Thursday, April 19, 2012

Beauty from Sadness

       The thing about truth is that there isn't one.  It is the same with reality.  Reality only exists within yourself.  How real do you think you are?  How accurate do you think your experience in life is?  Your reality is simply your perception of events that cause a reaction within you that then remains in your memory as your truth.  Maybe your perception was wrong, maybe your reaction was wrong, maybe there was a lapse between when the event happened and when it became a memory.  Maybe your reality is a very skewed version of what really happened.  Likely.  Yet, the only way that we can continue living and not fall into a crazed delusion is to believe ourselves.  To believe what we are feeling and what we remember and how we identify with our self.  Without our reality we lose our self.  Which in some religions is considered the final goal of enlightenment, losing self.  I feel like I need to find myself before I am able to decide whether I am ready to let that person go.
     My story begins with me as a person that knew my reality, then had that reality collapse under my feet creating a spiral into a confusion so deep that I wasn't sure who was going to come crawling back out. I still have times of doubt between the reality I see now and the one I was hidden in before.  I go back and forth between which one I was better off in.  As of now, I always end up believing that I chose the right path out of my confusion and am starting to settle into my new sense of self.  While telling my story, I constantly have moments of doubt thinking that I am feeding not only myself but everyone else a series of lies.  My paintings begin at the beginning of my realization, my true awakening.

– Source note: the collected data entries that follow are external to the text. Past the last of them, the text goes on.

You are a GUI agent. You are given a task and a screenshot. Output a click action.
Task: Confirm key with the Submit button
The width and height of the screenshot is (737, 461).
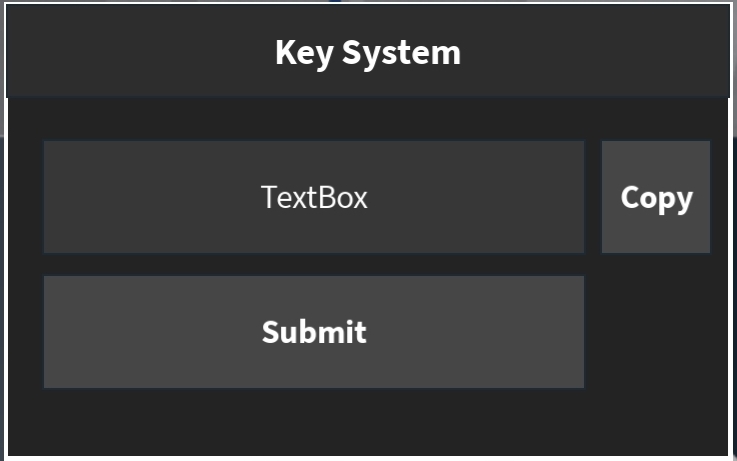click(314, 332)
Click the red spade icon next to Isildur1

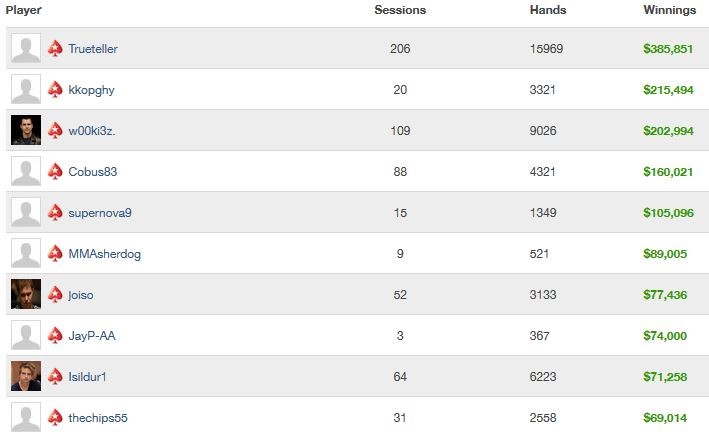(x=55, y=376)
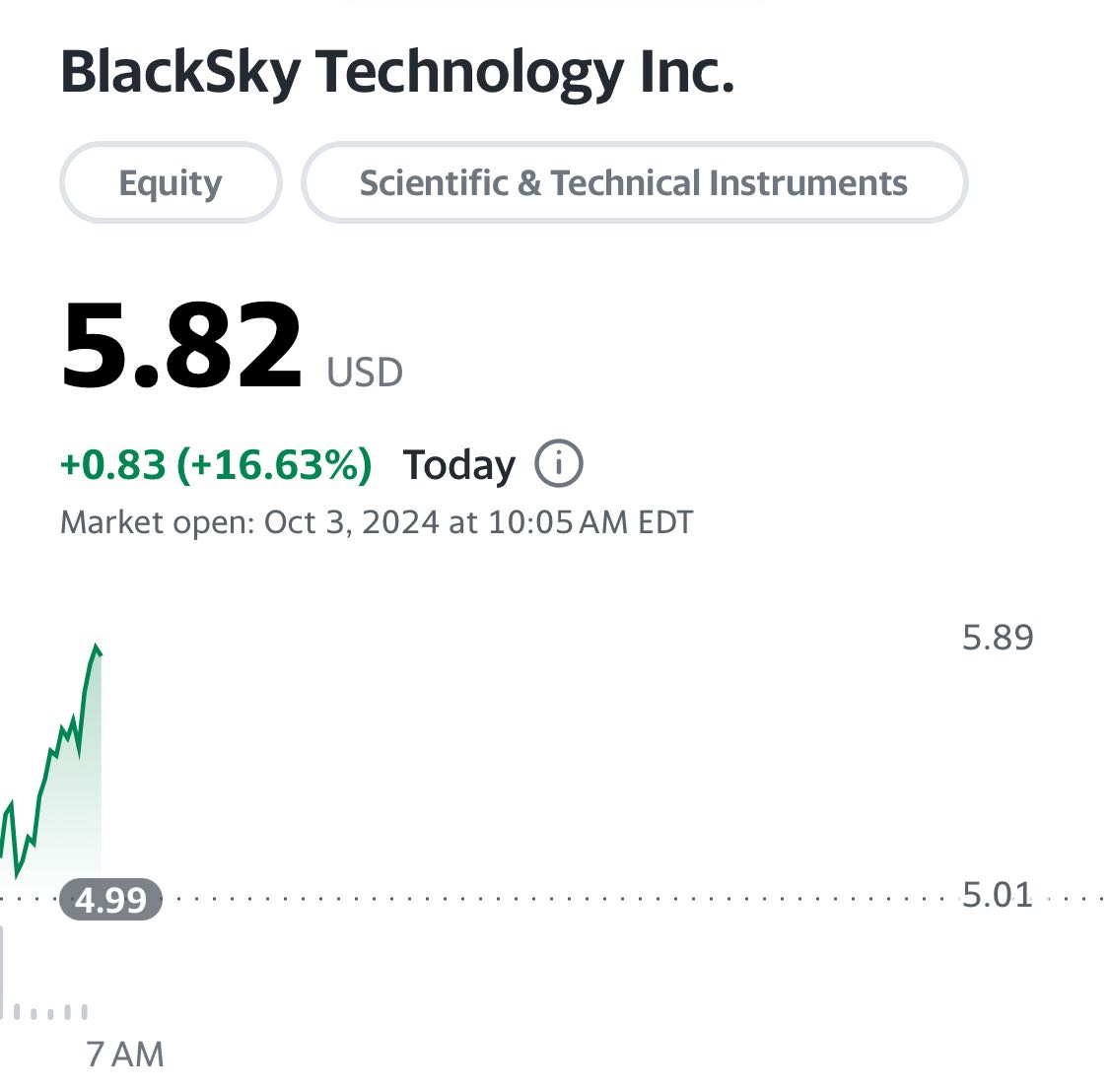The image size is (1109, 1092).
Task: Select the Equity category pill
Action: [171, 182]
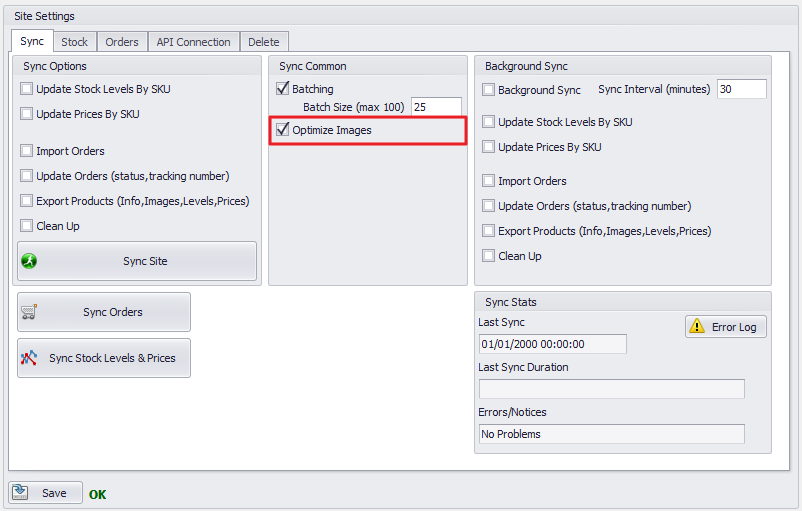This screenshot has width=802, height=511.
Task: Click the chart icon on Sync Stock Levels & Prices
Action: 29,358
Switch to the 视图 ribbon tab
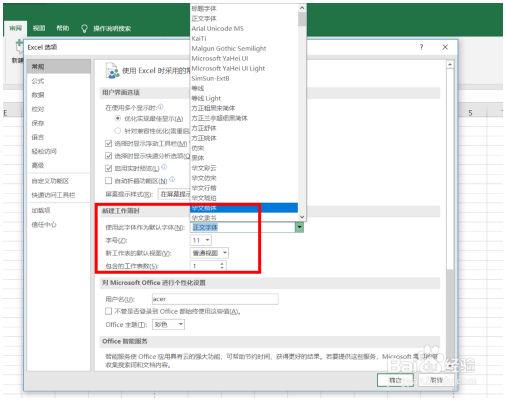The height and width of the screenshot is (401, 506). click(x=39, y=28)
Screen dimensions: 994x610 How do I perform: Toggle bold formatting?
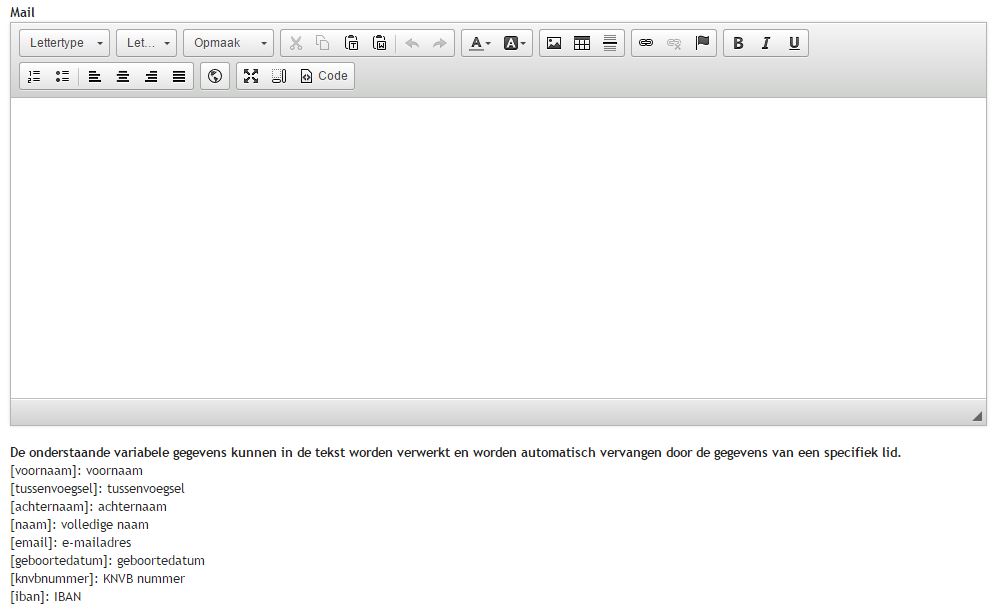point(738,43)
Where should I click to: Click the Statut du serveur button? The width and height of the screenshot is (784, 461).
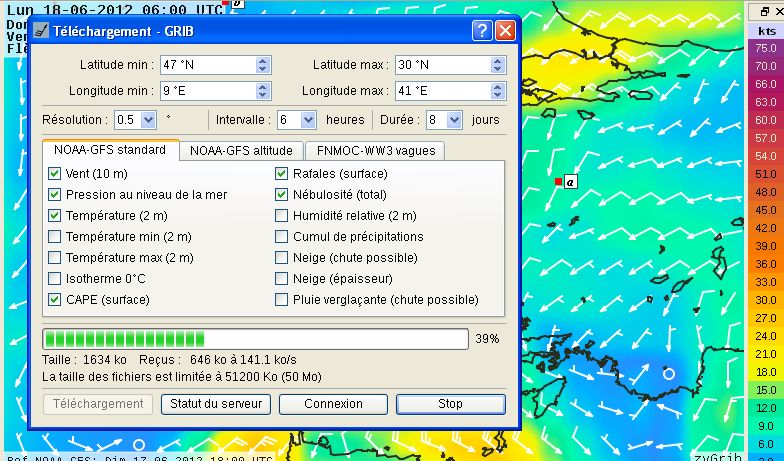[214, 404]
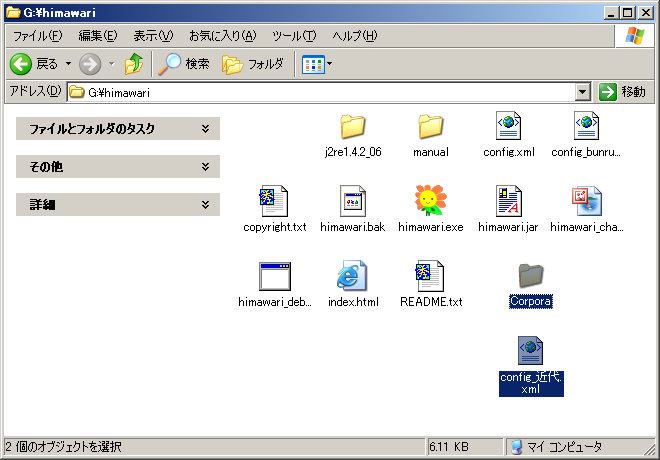Image resolution: width=660 pixels, height=460 pixels.
Task: Select the README.txt file icon
Action: pyautogui.click(x=430, y=276)
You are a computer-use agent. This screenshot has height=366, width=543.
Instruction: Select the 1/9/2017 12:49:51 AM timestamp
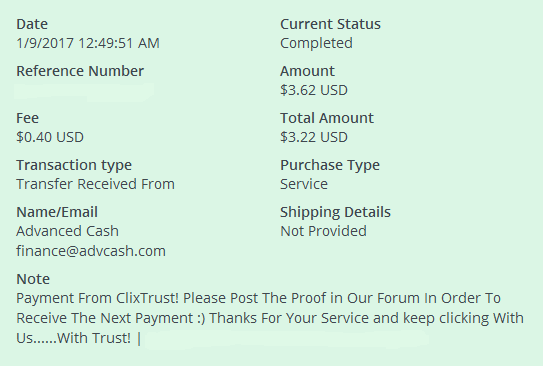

       This painting is titled "The Loss of Hope."  I painted it five months into my one year stay in France.  If you were to look at my pictures of my year teaching English at Lycee Lumiere in the quaint town of Luxeuil les Bains, you would never imagine that something so dark was stirring in my soul.  I appear happy.  I skied, snowboarded, mountain biked, rock climbed and hiked the French Alps.  I sea kayaked in the ocean off of Cassis and climbed the cliff sides of les Calanques.  I spent a week in Amsterdam smoking some of the best herb known to man.  I spent hours sipping coffee and eating almond croissants at the perfectly intimate cafes.  Yet, on the inside my world was collapsing.  Ever since I was 16, I had been on the run from something, moving from country to country, state to state, school to school trying to find the place that would finally give me peace.  My inner turmoil followed me everywhere.  Was I running from societal norms?  America?  My friends or lack there of?  Until this moment, one week after Christmas, while sitting in my little white painted cement block room in the teacher housing of Lycee Lumiere, I never knew what was making me run.  My own family.